As shown in many studies, a younger AVF age was associated with poor postintervention patency (561113), probably due to immature AVF as reported by Manninen et al (27). These may be supported by our results that more common stenosis was noted at the axillary vein in the younger tBBAVF than in the older tBBAVF (46.1% vs. 11.8%). The axillary vein is vulnerable to maturation due to transposed segment of tBBAVF. However, previous studies had a limitation in that the majority of native AVFs were forearm AVF and the number of upper arm AVF as well as tBBAVF was small. The relationship between tBBAVF age and postintervention patency in our study was contrary to the results of most previous studies (561113). In our study, no statistically significant loss of postintervention primary or secondary patency was observed in young AVF stratified into groups younger than and older than 6 months or 1 year. We assumed that postintervention patency of tBBAVF was less affected by AVF age because maturation of tBBAVF was nearly a month faster than other native AVFs (3).
The major limitation of this study was its retrospective design, limitation to a single institution without a control group. However, compared with other studies to date, we analyzed the largest number of PTAs of tBBAVFs. We did not analyze the effect of technical success on postintervention patency due to the small number of technical failures. However, most studies reported no association between technical success and postintervention patency (61328).

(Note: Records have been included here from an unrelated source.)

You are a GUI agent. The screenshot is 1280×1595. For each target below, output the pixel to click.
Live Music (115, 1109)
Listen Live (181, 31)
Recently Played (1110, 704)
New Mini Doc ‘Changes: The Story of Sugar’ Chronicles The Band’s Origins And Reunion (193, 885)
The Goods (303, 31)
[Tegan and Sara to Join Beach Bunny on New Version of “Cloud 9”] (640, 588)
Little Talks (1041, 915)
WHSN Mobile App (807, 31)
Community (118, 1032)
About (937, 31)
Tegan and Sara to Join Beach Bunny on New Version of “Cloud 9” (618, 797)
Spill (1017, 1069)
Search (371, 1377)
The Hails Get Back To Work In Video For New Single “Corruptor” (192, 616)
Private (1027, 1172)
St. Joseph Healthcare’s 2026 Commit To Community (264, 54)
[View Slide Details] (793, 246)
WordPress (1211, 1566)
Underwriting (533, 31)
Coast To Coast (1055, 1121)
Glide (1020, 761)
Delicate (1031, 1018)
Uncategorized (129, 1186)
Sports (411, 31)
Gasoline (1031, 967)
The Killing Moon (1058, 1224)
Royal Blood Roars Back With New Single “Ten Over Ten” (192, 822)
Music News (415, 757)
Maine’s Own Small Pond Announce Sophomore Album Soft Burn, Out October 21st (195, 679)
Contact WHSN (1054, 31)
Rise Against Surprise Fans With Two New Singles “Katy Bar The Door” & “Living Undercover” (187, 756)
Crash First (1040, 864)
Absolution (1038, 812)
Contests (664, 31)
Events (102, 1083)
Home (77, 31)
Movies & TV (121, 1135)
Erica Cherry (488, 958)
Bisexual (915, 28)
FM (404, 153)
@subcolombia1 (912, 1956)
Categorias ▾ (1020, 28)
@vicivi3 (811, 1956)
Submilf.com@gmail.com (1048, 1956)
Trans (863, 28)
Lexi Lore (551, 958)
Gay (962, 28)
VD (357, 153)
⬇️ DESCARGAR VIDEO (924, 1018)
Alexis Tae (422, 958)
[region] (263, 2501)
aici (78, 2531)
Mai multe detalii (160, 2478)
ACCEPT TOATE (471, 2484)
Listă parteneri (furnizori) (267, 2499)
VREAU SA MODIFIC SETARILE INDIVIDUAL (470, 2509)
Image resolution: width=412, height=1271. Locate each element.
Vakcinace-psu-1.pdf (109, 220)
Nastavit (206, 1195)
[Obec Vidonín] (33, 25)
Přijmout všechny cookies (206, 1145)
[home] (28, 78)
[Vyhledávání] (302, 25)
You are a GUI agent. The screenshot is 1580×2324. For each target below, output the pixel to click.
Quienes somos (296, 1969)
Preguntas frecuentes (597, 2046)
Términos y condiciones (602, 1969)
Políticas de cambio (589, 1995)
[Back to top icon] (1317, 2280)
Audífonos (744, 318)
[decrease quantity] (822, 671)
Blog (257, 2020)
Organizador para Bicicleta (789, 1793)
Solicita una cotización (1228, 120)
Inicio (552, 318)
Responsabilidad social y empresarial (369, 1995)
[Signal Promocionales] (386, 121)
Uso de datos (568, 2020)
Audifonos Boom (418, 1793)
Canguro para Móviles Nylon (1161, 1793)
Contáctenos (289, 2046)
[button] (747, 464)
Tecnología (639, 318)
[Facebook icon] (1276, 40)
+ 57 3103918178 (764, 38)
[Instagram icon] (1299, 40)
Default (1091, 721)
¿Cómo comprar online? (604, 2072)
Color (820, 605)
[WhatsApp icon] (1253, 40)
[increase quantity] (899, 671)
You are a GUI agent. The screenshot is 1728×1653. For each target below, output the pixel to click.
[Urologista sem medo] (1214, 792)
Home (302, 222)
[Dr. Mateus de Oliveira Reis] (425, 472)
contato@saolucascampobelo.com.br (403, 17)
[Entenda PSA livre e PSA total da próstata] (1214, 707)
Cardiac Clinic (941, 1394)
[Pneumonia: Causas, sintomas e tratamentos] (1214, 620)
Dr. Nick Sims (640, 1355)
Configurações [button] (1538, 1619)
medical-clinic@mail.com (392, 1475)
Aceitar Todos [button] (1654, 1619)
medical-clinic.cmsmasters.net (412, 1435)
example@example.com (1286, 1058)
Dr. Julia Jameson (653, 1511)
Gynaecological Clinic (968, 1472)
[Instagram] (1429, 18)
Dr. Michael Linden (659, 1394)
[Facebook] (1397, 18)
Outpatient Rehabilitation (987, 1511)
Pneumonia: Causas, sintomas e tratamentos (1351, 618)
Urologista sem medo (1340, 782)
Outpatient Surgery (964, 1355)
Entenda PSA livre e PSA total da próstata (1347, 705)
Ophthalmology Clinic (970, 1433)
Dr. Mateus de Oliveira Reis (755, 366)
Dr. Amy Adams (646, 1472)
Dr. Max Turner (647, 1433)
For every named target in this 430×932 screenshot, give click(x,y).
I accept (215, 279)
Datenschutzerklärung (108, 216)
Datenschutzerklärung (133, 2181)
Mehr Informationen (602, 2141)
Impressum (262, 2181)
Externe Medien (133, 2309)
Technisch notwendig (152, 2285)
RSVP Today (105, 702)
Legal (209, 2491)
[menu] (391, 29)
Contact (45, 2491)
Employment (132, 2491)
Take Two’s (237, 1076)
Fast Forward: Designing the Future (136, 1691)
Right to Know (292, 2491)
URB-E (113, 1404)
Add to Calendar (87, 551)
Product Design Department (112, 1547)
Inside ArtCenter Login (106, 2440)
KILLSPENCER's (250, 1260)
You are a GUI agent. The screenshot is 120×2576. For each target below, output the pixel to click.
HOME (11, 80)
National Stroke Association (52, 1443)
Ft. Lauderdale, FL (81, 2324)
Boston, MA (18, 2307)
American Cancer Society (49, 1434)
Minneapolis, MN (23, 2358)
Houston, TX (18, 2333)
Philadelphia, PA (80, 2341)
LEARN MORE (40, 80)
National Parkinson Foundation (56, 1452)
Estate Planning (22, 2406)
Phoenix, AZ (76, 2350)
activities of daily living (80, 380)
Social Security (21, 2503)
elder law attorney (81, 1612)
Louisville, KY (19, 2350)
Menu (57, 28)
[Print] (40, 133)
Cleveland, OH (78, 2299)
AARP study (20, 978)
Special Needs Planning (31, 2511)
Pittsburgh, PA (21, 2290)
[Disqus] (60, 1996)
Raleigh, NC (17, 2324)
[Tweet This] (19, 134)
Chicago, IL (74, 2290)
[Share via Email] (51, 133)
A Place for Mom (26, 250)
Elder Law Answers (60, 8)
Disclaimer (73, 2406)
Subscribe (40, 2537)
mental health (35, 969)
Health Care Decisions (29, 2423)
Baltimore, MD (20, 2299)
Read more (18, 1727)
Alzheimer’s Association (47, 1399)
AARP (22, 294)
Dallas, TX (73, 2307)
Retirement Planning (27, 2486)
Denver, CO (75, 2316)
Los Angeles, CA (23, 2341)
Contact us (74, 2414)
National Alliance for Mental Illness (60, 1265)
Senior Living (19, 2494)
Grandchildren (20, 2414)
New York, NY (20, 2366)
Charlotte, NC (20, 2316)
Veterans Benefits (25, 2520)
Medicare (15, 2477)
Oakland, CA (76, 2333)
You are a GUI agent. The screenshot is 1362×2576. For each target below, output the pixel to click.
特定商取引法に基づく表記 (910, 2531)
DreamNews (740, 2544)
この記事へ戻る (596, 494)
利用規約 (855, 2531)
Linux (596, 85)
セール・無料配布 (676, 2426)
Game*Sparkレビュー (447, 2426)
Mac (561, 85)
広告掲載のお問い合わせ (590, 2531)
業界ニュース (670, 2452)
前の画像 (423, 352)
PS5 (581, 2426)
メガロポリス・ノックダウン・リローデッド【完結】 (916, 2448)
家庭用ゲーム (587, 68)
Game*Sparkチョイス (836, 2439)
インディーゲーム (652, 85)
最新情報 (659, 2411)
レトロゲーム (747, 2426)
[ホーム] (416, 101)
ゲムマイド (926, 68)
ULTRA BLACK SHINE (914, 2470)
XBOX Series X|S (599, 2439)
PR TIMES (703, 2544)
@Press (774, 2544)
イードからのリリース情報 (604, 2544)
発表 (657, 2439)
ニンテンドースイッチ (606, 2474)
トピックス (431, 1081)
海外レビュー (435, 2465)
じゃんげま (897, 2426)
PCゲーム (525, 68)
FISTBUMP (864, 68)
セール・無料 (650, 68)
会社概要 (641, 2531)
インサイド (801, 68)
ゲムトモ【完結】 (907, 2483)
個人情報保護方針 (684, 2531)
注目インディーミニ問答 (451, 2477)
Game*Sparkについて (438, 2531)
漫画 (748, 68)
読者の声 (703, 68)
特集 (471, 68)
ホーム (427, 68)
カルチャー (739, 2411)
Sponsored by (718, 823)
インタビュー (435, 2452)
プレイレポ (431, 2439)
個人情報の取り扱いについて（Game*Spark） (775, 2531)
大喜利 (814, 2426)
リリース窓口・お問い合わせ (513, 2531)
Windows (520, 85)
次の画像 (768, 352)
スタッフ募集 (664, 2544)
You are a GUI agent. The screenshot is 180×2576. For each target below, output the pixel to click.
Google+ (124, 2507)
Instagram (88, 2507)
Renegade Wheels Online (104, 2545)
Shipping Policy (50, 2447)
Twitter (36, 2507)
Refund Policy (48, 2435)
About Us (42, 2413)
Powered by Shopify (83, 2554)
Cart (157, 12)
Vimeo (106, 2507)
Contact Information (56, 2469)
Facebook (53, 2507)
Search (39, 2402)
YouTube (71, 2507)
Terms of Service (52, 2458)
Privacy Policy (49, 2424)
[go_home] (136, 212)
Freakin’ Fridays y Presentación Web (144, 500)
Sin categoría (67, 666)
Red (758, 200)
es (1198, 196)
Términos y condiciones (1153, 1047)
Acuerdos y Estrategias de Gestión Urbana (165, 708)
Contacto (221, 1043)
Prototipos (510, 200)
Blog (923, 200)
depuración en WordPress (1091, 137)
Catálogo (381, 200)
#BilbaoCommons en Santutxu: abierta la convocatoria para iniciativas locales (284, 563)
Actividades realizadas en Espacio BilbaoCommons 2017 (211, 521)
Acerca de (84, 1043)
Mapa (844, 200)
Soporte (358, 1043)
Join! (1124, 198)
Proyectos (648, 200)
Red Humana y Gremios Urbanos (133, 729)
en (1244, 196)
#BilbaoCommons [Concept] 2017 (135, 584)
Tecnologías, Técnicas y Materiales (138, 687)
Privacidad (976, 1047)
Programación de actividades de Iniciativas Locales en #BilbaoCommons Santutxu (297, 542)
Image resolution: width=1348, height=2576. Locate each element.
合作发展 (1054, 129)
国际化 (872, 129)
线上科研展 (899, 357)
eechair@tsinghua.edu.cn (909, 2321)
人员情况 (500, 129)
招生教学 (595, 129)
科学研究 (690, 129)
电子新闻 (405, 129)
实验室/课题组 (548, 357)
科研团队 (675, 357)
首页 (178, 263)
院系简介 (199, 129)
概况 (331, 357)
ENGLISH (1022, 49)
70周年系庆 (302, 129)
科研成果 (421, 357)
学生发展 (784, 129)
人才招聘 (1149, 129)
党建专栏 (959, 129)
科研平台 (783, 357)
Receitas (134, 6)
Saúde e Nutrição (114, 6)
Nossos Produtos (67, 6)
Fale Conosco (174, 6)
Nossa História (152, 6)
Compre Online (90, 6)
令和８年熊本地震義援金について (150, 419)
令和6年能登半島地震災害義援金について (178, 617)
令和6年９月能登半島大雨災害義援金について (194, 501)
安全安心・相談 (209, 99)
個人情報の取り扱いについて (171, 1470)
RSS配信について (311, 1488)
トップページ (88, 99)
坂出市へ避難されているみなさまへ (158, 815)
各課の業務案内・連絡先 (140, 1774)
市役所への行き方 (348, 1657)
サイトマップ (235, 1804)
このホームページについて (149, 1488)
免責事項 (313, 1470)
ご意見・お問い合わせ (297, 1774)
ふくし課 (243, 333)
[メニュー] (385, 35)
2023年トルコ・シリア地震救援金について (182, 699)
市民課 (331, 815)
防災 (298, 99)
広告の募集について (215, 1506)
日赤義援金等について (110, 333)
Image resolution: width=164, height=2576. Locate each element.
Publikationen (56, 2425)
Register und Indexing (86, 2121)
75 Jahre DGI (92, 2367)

In conclusion, PTA is a safe and effective intervention for dysfunctional stenosis of tBBAVF based on its unique transposition of the venous segment. We suggest that repeated PTAs in tBBAVF are acceptable due to excellent secondary patency and absence of major complication. Loss of postintervention primary patency of tBBAVF is influenced by angioplasty-induced rupture and possibly central vein stenosis. Diabetes per se has a significant effect on postintervention secondary patency. Patients with tBBAVF with these additional risk factors may need frequent surveillance to prolong AVF longevity.